Step 1: Know your cards!

Marvel Missions is a game for 2 players. To win, you must complete game missions by defeating opponent!

Step 2: Assemble your team!

Take 20 cards from your deck and shuffle them. Then hold them face-up in your hands.

There are 2 great ways to play Marvel Missions!

BEGINNERS: Play until all cards have been used. Whoever has completed the most Red, Blue and Black Missions wins! Choose your Mission before you begin. Both players must play the same mission.

ADVANCED: Take on Avengers-level Missions where the first person to complete an Iron, Steel or Gold Mission wins! Choose your Mission before you begin. Both players must play the same Mission.

Step 3: Commence your Mission!

Both players take the first card from their hand and compare the Power Values.

Step 4: Complete your Mission!

The Player with the winning card puts it in their chosen Mission pile and the losing card returns to the bottom of the deck. Keep playing until you’ve got a winner!

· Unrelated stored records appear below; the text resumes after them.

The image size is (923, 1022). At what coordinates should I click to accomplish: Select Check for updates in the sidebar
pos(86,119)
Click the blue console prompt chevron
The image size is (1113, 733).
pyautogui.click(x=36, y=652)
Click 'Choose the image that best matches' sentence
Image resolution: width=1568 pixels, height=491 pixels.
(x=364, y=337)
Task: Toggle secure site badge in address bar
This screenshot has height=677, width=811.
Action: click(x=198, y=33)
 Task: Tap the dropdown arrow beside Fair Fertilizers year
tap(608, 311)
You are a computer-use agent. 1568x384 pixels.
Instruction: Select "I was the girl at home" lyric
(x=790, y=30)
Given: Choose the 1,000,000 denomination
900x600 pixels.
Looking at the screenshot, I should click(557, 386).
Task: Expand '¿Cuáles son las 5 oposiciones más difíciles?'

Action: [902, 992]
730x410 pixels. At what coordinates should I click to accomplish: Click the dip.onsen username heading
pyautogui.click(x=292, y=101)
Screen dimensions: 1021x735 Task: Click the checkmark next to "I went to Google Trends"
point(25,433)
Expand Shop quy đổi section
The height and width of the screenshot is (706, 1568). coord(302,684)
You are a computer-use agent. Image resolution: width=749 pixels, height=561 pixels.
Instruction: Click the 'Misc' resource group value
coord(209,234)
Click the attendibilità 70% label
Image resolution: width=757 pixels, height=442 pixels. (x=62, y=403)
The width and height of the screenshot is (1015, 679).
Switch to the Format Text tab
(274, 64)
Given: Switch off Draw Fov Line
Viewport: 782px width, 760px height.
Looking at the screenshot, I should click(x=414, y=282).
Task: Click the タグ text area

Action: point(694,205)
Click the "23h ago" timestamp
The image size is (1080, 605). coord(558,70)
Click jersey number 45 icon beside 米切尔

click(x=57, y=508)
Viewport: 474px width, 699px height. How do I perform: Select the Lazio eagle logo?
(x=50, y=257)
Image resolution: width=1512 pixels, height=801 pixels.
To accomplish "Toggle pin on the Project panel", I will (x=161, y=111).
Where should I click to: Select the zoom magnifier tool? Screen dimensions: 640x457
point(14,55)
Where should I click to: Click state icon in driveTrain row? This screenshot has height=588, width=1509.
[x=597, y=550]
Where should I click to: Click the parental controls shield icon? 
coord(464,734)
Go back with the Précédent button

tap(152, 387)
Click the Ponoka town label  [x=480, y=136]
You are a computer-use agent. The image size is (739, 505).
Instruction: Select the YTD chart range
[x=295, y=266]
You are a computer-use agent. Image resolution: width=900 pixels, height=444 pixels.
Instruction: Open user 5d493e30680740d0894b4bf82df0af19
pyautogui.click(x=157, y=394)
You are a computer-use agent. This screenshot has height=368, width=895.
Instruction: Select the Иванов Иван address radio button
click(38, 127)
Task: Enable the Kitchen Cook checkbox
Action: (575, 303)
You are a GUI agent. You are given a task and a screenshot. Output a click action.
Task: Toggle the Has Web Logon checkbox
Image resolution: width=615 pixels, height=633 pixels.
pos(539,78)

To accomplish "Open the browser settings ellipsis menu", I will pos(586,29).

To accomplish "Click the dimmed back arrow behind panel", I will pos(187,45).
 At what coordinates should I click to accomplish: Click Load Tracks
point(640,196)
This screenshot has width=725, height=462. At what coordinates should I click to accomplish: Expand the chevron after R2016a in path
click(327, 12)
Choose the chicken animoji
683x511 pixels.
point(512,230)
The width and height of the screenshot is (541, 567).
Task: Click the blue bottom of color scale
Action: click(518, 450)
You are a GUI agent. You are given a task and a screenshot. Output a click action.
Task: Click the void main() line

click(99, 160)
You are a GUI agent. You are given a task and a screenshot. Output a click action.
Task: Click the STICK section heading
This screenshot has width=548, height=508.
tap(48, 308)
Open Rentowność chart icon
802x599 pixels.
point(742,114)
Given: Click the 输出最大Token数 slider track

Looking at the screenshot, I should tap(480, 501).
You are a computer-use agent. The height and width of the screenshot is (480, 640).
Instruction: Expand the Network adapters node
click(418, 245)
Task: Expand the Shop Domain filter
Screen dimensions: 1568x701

TOP TIP: Make sure you have cards from a mixture of categories, as different categories will be needed to complete particular missions!

USE EVERY CARD TO WIN!

As well as Characters and Villains there are Weapons, Allies, Vehicles and Locations. All must be used to gain victory and complete Missions!

In the event of a tie, draw the next cards.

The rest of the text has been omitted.